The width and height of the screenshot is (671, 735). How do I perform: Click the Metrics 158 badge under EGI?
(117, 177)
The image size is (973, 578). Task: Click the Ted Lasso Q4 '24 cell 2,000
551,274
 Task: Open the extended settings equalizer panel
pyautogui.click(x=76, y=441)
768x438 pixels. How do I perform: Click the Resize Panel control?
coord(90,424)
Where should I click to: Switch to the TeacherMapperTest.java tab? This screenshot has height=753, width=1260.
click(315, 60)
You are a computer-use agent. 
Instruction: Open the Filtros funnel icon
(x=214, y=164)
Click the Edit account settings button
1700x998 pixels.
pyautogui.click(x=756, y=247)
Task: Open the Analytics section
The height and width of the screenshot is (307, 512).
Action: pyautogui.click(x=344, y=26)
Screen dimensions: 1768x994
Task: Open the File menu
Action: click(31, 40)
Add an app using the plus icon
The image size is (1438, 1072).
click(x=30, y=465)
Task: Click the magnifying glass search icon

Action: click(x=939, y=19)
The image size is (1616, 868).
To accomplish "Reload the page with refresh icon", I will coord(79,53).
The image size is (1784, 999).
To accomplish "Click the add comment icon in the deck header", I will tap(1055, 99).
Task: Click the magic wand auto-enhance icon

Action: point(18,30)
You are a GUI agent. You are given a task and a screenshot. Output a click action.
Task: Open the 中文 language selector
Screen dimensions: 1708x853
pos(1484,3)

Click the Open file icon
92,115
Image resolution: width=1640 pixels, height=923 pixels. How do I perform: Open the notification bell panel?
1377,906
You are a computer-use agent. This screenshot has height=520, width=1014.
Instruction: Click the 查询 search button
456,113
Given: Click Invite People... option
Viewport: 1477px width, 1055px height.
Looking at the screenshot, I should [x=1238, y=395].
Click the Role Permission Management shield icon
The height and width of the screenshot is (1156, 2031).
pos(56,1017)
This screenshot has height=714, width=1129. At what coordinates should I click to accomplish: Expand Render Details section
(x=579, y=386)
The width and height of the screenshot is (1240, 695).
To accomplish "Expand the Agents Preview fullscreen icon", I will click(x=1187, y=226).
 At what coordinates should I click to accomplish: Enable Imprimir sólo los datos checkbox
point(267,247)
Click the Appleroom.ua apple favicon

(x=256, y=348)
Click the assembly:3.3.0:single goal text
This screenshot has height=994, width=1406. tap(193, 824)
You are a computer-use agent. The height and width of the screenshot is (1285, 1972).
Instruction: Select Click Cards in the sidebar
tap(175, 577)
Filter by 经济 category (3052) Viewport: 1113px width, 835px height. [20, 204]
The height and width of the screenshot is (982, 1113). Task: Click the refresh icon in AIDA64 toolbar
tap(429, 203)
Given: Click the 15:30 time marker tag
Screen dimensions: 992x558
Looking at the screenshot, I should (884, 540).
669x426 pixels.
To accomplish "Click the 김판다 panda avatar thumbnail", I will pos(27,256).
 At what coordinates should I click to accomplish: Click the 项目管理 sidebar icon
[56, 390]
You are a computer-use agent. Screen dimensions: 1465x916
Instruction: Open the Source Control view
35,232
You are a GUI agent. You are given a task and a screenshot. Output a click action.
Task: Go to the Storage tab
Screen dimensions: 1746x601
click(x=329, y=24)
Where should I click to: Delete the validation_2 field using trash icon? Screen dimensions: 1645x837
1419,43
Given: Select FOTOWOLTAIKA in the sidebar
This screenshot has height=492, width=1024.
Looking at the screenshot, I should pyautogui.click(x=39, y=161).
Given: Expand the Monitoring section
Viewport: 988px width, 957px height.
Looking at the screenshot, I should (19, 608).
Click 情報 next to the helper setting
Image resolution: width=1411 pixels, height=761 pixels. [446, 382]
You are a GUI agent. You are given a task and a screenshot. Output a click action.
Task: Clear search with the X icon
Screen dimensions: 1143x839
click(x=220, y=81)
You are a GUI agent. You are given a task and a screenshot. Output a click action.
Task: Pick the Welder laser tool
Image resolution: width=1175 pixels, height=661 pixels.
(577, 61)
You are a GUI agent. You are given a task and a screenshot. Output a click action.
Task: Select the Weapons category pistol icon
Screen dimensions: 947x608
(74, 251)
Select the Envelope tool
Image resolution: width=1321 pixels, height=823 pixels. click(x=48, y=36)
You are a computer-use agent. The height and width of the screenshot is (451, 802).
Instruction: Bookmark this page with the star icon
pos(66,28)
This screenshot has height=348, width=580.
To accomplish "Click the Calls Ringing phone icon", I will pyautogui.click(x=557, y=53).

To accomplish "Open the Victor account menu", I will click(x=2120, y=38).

▸ **TASK ITEM**: Find and show each line of the listing with the word "account".

▸ **ANSWER SECTION**:
Click the Edit account settings button
To accomplish "Open the Victor account menu", I will click(x=2120, y=38).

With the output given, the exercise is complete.